Há uns sete, oito anos, recolhi da copada de um cinamomo próximo a uma choupana dois ou três ramos das centenas que formavam um belo espetáculo de flores conhecidas por damas-da-noite. Até então não tinha visto flor com tamanha beleza e imponência. Em seu novo habitat, aos fundos da casa, logo as raízes da flor se agarraram a um velho cinamomo. Para meu encantamento, no ano seguinte a dama-da-noite produziu como nunca em seu novo lar, como se agradecendo pelos cuidados recebidos. Porém, a velhice havia se abatido sobre o cinamomo, e era previsto que ao primeiro vento forte ele tombaria e, com ele, toda a ramagem de damas-da-noite; e foi o que aconteceu. Até hoje está lá, tombado no pátio, o que restou do cinamomo, e lhe fazendo companhia estão os ramos da dama-da-noite, que não se desagarram da velha árvore que as sustentaram. Parece que reconhece que a água que escorria do tronco seco do cinamono nos dias chuvosos e que ali se acumulava era o que lhe dava a vida. Hoje a dama ainda vive lá, meio agarrada ao que restou do toco e outro tanto de raízes presas à terra firme. Vez por outra ela me brinda com uma de suas raras flores noturnas.
Neste ano, vi só uma destas lindas flores, mas cedo da manhã da segunda-feira, quanto tinha perdido metade do espetáculo, mas ainda tive a oportunidade de registrar sua beleza antes que se fechasse para sempre. Com ela aprendi que para chegar ao êxtase da contemplação é preciso enfrentar a sonolência da madrugada. Aprendi que devemos aproveitar todos os pequenos grandes detalhes que nos cercam, pois podem ser oportunidades ímpares. Aprendi também que estas belas flores, assim como nós, humanos, não vivem sem suporte. Sem sustentáculos, não teríamos de onde tirar a seiva que nos nutre para a vida; ao deixar de aproveitar o que nossos convíveres nos oferecem, isolando-nos em nosso mundo interior, tornamo-nos damas-da noite que, ao raiar de cada dia não conseguem repetir o raro espetáculo de aroma e beleza da noite anterior. Deu vontade de escrever mais para esta flor, mas minha veia poética ainda não chegou a tanto. Socorro, Alphonsus...

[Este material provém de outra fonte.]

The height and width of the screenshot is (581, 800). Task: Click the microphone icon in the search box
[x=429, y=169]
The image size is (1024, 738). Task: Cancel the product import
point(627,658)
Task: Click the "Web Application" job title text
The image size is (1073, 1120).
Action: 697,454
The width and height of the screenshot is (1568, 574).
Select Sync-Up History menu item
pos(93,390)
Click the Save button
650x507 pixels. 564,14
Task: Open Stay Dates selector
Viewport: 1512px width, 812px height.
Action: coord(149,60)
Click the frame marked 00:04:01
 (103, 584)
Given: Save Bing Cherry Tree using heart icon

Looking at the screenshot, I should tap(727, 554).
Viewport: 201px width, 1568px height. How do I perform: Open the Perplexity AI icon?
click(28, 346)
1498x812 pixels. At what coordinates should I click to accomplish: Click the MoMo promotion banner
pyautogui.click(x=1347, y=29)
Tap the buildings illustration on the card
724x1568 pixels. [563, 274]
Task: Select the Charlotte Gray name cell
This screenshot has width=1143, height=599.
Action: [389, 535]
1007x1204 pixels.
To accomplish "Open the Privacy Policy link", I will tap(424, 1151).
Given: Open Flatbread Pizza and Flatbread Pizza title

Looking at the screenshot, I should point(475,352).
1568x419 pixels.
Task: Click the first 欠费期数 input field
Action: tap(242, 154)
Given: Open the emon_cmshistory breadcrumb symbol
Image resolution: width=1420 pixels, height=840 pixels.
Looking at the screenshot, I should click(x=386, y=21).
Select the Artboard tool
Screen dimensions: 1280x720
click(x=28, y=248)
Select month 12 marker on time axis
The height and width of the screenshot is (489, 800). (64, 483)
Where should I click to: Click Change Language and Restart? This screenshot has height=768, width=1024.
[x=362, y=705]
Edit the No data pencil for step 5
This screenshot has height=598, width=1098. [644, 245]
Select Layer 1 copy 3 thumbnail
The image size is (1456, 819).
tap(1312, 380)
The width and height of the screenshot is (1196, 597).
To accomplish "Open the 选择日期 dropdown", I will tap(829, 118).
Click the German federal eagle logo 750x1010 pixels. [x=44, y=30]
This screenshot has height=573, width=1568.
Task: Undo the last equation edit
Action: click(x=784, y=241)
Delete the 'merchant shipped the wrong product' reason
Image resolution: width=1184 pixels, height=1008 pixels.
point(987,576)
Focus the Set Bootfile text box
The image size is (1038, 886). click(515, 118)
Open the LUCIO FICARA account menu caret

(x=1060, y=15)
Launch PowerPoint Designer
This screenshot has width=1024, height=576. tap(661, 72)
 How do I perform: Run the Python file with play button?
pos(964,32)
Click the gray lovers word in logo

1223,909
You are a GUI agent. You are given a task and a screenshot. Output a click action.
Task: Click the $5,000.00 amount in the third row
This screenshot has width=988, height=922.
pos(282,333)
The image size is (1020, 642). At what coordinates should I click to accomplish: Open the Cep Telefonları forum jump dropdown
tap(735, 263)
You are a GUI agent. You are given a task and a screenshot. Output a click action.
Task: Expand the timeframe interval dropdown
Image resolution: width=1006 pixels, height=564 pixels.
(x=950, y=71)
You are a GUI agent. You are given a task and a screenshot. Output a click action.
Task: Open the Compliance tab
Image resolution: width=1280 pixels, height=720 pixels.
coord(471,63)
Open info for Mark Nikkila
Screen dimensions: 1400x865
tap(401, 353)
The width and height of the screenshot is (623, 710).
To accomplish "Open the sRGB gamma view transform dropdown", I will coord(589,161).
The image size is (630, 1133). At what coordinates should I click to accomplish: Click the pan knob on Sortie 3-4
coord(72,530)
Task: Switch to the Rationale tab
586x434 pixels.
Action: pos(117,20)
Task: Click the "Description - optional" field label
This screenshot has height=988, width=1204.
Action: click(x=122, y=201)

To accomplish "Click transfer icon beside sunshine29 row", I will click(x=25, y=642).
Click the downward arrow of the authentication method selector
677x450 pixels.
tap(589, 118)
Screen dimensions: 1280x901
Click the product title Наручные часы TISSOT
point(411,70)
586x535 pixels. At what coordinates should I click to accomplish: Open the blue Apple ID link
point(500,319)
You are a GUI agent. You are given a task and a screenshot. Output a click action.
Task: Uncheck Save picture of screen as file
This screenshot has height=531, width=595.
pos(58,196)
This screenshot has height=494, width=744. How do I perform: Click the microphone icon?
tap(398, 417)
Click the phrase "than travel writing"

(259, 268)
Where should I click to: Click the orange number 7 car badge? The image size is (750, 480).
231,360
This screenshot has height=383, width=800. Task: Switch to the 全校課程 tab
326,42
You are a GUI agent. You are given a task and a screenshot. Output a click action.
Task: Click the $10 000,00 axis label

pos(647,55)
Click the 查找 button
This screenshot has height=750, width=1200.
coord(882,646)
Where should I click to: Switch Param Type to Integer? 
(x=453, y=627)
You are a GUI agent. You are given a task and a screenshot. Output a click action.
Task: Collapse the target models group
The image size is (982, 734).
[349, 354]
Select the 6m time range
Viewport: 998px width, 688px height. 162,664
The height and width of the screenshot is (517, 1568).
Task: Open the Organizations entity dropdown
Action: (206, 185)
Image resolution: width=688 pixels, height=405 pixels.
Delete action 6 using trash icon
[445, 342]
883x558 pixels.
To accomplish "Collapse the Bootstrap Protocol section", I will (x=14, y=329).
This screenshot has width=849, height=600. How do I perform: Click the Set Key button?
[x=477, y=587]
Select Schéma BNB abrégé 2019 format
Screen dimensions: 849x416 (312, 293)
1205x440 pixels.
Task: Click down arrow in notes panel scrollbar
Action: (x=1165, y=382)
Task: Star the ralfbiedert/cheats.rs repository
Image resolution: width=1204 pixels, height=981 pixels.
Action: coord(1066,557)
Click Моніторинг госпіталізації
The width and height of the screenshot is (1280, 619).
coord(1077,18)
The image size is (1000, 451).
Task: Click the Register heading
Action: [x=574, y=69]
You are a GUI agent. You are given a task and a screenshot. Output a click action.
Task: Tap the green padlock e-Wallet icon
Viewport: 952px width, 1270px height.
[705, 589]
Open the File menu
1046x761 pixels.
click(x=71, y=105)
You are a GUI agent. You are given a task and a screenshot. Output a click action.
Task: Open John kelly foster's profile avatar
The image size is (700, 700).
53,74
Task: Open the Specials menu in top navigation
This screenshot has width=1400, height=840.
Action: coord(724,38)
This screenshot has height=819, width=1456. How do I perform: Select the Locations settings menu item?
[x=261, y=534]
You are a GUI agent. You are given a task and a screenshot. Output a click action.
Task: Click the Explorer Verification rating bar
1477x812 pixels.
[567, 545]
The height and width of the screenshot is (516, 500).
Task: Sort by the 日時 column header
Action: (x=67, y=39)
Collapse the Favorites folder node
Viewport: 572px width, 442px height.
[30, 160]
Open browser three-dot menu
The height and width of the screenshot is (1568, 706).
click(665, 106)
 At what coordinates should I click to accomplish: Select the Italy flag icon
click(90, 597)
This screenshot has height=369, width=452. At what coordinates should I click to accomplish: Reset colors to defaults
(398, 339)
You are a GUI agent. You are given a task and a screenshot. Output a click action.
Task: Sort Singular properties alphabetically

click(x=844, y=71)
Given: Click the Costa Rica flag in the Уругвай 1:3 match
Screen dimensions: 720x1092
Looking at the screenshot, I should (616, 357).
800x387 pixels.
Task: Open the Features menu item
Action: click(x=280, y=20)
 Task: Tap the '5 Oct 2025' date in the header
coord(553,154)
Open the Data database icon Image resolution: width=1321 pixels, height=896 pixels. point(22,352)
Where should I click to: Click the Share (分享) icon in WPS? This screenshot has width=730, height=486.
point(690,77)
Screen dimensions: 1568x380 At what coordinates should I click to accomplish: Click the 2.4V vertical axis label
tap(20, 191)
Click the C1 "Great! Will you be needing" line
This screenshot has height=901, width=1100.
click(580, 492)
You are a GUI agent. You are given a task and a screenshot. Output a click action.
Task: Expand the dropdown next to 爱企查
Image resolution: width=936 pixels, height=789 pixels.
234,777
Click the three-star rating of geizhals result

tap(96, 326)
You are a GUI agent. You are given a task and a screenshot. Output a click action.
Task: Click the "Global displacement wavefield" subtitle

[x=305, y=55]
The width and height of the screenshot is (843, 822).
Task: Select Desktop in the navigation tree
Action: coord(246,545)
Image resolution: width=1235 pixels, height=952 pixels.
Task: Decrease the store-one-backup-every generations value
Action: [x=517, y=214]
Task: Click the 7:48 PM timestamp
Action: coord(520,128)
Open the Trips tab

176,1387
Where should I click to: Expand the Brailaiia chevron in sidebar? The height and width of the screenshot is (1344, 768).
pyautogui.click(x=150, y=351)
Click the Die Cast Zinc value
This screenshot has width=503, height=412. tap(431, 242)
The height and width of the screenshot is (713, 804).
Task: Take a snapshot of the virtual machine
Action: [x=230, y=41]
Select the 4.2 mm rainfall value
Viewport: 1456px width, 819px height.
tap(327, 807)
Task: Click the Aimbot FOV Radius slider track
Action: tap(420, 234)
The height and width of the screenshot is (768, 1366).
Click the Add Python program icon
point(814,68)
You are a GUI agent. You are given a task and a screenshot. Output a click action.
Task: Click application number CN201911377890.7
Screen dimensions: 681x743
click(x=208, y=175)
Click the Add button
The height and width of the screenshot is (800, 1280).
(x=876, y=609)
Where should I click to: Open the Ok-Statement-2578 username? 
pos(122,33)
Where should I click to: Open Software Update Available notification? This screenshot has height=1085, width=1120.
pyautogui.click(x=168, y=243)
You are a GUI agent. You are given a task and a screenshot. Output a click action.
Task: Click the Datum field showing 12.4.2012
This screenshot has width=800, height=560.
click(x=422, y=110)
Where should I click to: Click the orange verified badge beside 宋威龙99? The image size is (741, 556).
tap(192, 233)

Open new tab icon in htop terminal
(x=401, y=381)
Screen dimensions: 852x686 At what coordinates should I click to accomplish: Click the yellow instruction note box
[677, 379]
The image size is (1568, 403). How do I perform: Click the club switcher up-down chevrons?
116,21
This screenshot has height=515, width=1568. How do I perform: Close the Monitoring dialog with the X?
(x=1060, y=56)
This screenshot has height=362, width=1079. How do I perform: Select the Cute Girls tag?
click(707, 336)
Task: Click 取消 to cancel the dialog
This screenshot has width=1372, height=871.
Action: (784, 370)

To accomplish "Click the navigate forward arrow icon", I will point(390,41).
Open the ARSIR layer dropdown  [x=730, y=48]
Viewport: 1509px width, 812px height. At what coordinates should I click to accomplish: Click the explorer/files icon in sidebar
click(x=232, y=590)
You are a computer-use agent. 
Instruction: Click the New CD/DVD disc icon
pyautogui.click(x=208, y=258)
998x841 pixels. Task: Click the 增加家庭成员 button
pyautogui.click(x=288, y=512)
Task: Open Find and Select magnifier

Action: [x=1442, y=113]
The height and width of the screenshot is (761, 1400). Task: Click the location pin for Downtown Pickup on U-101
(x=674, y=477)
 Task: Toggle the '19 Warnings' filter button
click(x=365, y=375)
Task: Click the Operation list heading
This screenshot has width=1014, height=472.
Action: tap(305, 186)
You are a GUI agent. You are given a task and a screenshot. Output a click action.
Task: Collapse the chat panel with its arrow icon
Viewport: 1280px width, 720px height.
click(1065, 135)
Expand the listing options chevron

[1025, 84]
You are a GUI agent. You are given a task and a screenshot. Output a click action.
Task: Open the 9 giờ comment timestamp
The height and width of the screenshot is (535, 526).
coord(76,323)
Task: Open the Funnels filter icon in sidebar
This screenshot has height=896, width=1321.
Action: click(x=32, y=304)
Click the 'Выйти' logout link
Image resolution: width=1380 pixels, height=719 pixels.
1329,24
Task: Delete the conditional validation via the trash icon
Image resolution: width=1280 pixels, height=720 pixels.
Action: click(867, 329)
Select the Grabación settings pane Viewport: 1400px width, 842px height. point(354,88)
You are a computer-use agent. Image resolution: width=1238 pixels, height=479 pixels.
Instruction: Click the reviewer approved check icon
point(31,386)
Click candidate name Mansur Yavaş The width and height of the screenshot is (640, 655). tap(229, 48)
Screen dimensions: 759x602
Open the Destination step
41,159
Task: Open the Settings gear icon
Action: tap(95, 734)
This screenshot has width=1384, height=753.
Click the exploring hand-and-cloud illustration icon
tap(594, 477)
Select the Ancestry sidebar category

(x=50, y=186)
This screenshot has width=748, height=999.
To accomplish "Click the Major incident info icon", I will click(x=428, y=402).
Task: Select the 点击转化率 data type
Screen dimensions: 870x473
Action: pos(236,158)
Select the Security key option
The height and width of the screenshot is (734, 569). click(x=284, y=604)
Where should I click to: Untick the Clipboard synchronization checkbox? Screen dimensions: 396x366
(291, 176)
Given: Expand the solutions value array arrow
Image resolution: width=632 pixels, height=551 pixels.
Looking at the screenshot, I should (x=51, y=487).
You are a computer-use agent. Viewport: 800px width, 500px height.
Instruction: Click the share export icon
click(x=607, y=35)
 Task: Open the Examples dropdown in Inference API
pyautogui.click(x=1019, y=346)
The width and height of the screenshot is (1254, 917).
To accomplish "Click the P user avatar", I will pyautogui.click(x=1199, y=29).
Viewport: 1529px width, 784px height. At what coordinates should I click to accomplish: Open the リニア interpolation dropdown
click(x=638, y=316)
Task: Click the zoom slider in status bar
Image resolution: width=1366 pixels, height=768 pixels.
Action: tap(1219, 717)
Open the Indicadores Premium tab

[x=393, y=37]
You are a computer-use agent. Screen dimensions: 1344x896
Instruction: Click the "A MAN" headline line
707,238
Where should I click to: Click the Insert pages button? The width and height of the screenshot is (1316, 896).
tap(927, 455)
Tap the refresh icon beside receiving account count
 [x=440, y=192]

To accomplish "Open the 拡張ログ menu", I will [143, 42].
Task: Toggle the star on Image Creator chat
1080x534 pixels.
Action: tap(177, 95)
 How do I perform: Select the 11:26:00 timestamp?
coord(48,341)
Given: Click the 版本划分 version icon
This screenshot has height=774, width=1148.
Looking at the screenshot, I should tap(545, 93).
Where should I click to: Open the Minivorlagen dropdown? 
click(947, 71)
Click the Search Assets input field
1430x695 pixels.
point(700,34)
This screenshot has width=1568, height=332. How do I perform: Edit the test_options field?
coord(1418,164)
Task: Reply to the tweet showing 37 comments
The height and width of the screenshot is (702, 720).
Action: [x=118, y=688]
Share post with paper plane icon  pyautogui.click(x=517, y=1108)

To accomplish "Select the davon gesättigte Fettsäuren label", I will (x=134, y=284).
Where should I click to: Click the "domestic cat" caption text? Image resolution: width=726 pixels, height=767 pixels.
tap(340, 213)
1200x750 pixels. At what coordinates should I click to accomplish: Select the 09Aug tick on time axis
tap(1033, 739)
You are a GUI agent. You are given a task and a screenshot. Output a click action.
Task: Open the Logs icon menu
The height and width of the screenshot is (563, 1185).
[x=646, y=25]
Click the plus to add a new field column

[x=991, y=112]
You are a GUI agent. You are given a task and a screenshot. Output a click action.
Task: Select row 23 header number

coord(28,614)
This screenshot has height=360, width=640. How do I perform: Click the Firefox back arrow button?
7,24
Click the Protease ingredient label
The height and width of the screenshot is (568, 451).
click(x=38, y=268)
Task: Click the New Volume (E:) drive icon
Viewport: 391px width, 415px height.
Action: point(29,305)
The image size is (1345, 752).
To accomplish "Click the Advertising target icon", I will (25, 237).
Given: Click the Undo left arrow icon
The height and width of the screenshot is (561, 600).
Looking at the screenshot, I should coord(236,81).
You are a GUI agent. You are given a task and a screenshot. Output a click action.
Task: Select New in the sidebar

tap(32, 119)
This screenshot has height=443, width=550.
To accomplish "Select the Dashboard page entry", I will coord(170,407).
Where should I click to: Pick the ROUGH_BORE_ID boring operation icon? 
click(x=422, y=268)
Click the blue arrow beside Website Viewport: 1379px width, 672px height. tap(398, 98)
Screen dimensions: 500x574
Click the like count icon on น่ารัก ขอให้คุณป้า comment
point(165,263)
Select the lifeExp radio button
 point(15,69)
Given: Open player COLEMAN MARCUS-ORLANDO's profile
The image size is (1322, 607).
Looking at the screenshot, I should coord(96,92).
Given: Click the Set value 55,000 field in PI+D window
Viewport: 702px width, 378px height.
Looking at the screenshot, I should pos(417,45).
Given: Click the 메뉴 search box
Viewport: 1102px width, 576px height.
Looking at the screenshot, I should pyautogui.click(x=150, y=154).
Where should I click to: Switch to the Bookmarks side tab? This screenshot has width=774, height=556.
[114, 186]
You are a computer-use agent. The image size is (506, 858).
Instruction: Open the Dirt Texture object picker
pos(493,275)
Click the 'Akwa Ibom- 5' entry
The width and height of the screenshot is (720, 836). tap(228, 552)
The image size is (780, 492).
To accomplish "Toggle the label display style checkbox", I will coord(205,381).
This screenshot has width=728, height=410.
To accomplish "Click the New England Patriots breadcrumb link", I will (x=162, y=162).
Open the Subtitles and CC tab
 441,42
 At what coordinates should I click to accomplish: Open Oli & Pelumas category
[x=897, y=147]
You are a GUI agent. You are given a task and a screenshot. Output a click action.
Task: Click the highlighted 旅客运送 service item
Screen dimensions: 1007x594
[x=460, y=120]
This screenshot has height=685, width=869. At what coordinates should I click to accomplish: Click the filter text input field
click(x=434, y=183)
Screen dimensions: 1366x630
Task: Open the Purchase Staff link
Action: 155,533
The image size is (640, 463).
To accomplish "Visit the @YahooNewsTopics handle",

“No fundo dos meus olhos, quando eu não puder reconhecer o brilho de outros sonhos, ou mesmo quando o riso não trouxer ternuras e esperanças, ainda há de restar a sedução do verbo, aquele que me toma a alma em sobressalto, aquele que arrebenta algemas do passado, que estilhaça o painel da realidade e me oferece a taça inebriante do apenas imaginado...
No fundo do meu peito, quando o coração quiser calar todas as vozes que me encantam, emudecer canções que me acalentam, silenciar acordes que me embalam, ainda hei de escutar uma orquestra de estrelas cristalinas, miríades de graças, luzes, cores, vidas, pois onde a poesia está, ali eu vivo ...”
Alphonsus Guimaraens


Obrigado, Alphonsus! Nada como quem sabe.